___ RECORDS FOR THE EXERCISE ___

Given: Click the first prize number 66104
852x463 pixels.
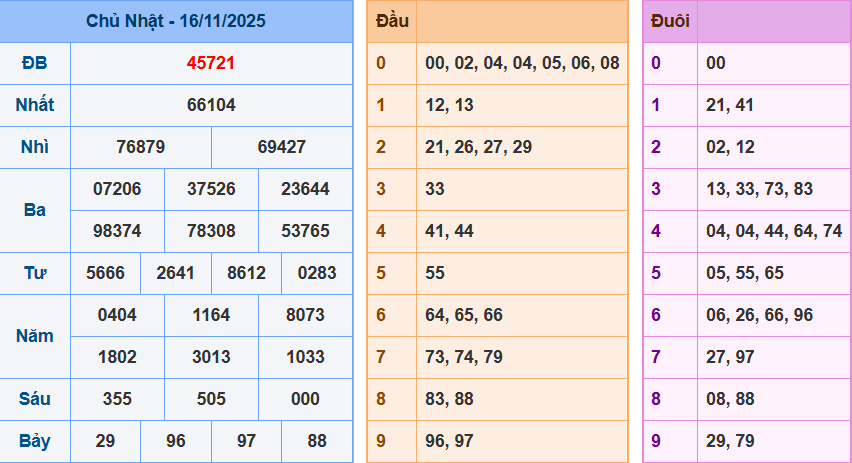Looking at the screenshot, I should [x=211, y=105].
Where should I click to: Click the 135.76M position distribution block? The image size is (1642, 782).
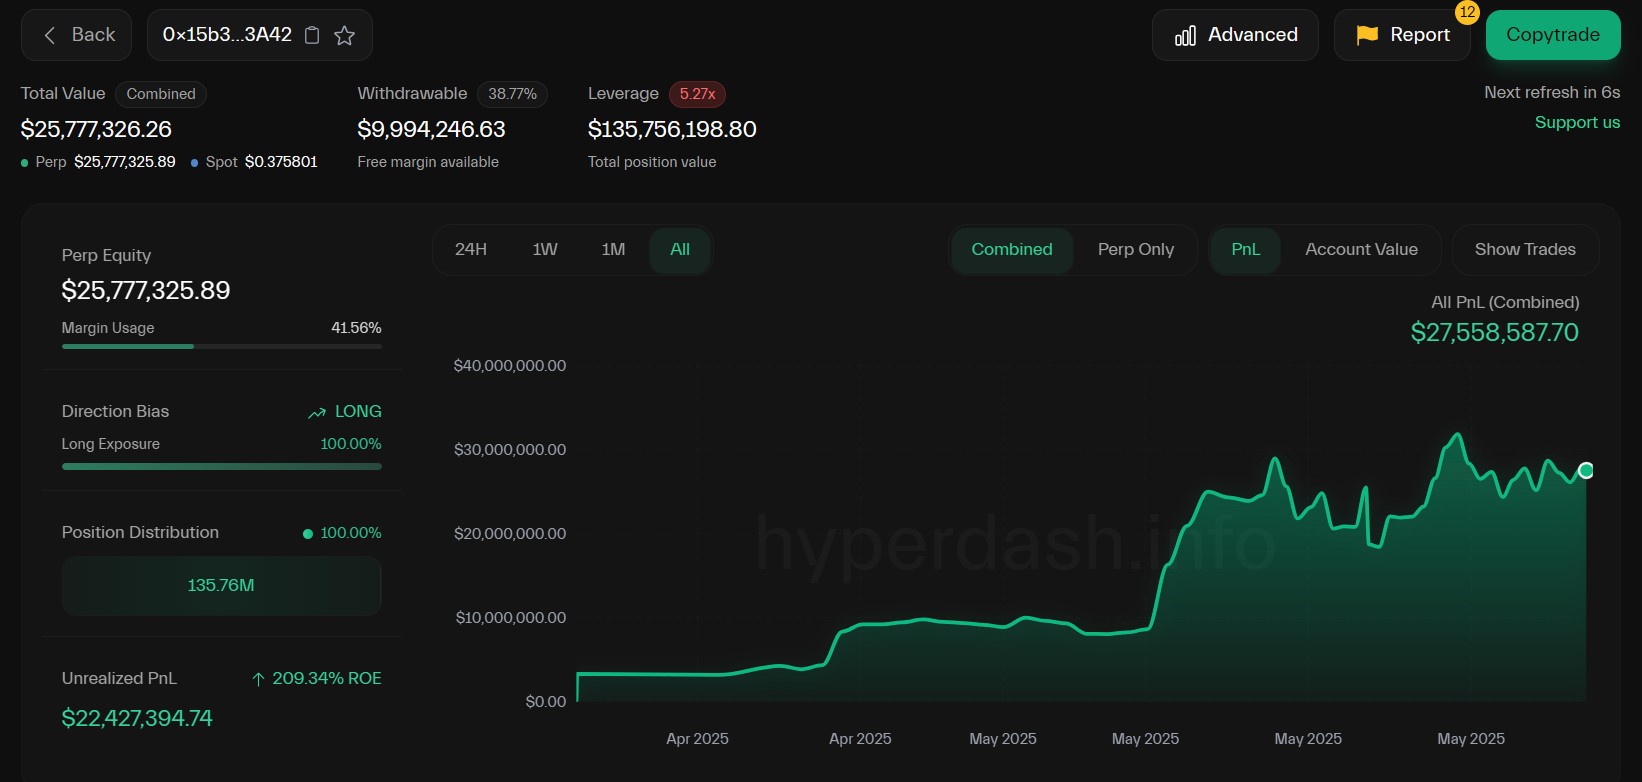[x=221, y=585]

___

* [WORK REQUIRED]: Output every entry word for word, but omit the pictures.

* [TASK RESPONSE]:
Given: Click the first prize number 66104
852x463 pixels.
Looking at the screenshot, I should [x=211, y=105].
Where should I click to: Click the 135.76M position distribution block? The image size is (1642, 782).
[x=221, y=585]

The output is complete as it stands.